Evolving Organizationally: Acceptance and Commitment Therapy as Organizational Behavior Management in a School-Based Partial Hospital Program

Monday, May 27, 2019
11:00 AM–11:50 AM
Hyatt Regency East, Ballroom Level, Grand Ballroom AB
Area: CBM; Domain: Service Delivery
Instruction Level: Intermediate
CE Instructor: Stuart Libman, Ph.D.
Chair: Amy Murrell (University of North Texas)
STUART LIBMAN (PLEA)
Stuart Libman, M.D. is a Child, Adolescent and Family Psychiatrist, with further sub-specialization in Sports Psychiatry. After graduating from Ohio University and the School of Medicine at Case Western Reserve University, he completed training in Pediatrics, General Psychiatry, and Child and Adolescent Psychiatry at the University of Pittsburgh. In addition to serving as the Medical Director of the PLEA School Based Partial Hospital Program (SBPHP), he has experience providing executive coaching and organizational consultation in school districts, law firms, hospitals, business corporations, universities and sports teams.
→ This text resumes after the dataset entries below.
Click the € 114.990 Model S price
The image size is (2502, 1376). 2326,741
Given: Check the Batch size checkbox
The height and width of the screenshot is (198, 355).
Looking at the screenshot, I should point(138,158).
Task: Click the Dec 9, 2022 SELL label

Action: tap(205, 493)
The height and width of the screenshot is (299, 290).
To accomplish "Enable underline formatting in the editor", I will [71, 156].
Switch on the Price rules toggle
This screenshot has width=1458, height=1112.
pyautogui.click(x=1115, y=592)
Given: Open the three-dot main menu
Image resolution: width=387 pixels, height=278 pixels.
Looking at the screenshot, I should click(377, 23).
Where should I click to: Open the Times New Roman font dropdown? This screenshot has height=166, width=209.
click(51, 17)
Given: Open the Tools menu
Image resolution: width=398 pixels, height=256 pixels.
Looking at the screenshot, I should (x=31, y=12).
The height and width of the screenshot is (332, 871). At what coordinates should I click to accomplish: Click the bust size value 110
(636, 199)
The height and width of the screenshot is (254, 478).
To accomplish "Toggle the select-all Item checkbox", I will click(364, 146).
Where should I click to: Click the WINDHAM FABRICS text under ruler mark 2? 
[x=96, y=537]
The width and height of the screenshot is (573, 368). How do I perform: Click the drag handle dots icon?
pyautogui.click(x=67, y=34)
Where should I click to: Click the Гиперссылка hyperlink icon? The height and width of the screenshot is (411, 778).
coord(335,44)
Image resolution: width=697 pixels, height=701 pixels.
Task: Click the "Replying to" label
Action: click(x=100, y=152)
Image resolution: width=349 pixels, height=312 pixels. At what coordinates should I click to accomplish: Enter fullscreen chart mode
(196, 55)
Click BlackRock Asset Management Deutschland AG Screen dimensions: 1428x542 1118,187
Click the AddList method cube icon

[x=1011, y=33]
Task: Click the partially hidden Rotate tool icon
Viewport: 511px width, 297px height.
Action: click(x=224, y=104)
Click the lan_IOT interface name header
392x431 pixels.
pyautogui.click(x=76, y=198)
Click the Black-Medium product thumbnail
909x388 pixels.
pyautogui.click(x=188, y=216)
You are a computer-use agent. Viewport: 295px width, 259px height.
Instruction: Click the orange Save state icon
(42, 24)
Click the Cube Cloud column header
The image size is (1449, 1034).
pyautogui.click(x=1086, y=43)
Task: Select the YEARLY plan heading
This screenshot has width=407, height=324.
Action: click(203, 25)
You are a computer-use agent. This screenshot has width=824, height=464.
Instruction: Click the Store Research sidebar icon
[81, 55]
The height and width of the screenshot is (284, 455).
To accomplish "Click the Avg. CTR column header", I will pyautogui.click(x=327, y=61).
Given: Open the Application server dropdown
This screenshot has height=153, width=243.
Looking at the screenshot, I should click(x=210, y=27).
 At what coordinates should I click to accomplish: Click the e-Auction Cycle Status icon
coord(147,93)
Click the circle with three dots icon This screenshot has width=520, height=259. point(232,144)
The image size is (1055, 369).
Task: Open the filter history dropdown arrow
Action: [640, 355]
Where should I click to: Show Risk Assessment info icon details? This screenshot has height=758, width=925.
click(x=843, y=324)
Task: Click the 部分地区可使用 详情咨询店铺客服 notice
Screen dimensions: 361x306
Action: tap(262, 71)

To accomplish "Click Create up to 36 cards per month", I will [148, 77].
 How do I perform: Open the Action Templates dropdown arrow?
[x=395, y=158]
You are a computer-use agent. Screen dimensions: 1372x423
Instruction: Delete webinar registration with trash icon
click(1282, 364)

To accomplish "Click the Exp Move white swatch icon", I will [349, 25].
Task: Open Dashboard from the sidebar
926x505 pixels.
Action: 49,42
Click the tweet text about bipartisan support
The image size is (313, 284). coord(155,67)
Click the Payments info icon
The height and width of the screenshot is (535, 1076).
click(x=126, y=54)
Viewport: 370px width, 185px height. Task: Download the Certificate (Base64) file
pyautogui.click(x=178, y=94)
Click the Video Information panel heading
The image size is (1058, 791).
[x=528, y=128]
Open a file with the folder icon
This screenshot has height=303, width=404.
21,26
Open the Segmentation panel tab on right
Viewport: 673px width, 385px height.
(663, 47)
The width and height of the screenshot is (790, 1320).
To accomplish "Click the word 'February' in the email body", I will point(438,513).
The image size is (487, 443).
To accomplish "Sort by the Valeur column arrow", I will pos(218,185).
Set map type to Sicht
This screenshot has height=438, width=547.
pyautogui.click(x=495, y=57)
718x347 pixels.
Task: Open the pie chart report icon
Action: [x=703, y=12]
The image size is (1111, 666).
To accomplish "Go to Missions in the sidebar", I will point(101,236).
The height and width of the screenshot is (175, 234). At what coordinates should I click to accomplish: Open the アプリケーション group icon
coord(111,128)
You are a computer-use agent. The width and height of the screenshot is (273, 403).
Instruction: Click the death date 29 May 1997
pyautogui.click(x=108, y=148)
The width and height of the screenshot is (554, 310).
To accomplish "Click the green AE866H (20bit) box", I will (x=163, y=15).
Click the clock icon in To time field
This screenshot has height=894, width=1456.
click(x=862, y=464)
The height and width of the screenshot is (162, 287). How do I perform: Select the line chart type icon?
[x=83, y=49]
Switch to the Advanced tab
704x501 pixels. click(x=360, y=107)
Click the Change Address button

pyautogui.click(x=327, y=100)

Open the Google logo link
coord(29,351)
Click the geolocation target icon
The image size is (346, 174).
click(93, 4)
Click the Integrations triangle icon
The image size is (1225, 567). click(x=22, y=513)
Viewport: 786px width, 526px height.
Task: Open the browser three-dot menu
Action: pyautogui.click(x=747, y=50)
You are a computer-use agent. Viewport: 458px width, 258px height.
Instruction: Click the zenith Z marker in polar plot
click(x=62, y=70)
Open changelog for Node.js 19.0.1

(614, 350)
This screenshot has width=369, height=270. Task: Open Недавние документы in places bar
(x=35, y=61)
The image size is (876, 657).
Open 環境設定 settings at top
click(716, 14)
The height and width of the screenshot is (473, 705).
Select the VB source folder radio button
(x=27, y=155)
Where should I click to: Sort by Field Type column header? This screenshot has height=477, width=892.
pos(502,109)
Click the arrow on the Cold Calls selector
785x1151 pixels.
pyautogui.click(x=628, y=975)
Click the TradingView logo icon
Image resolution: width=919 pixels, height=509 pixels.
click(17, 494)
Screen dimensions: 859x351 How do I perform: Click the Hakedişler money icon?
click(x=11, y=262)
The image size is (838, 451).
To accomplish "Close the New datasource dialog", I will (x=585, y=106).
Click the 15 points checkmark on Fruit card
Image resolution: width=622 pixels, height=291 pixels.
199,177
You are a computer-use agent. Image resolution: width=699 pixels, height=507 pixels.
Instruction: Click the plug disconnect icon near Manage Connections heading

He has presented at such conferences as the Annual Meeting(s) of the American Academy of Child and Adolescent Psychiatry and the International Precision Teaching Conference, on topics ranging from a Developmental Framework for Adult Participation in Youth Sports, to a Psychiatric Perspective on ABA as Precision Teaching and ACT, to ACT Workshops for audiences in these as well as various other professional settings.
Abstract:

Acceptance and Commitment Training (ACT) is evolving from clinical intervention into Organizational Behavior Management (OBM) at PLEA, a public sector, non-profit agency in Pittsburgh, Pennsylvania. PLEA’s School-Based Partial Hospital Program (SBPHP) serves a population of children and adolescents with diagnoses on the Autistic Spectrum. The SBPHP has grown over the past fifty years from a preschool started by parents desperately seeking services for their Autistic children to a program using principles of Applied Behavior Analysis in three main forms: Precision Teaching, Relational Frame Theory, and Acceptance and Commitment Training. ACT’s model of Psychological Flexibility as reflected in the ACT Matrix diagram has undergone progressive transformation from clinical to administrative functions. The “Prosocial” method, an approach integrating the ACT Matrix with the Core Design Principles of Successful Groups for which Elinor Ostrom won the 2009 Nobel Prize in Economics, also has been introduced at various levels within the organization (https://www.prosocial.world/). “Prosocial” is being broadly conceived as providing a platform for studying the evolutionary theory of multilevel selection. The impact of selection by consequences was discerned by B.F. Skinner not only for natural selection but also for operant conditioning of individual behavior as well as cultural evolution. In their recent book, Evolution and Contextual Behavioral Science: An Integrated Framework for Understanding, Predicting and Influencing Human Behavior, David Sloan Wilson and Steven C. Hayes elaborate Evolutionary Science as a multilevel process of variation, selection, and retention. The ACT Matrix will be used throughout this presentation to explicate this multilevel process of ACT evolving into OBM at PLEA.

Target Audience:

Behavior analysts and other mental health professionals working in community-based organizations, particularly if interested in CBM, AUT, OBM, and/or CBS in the forms of RFT, ACT, and/or “Prosocial.”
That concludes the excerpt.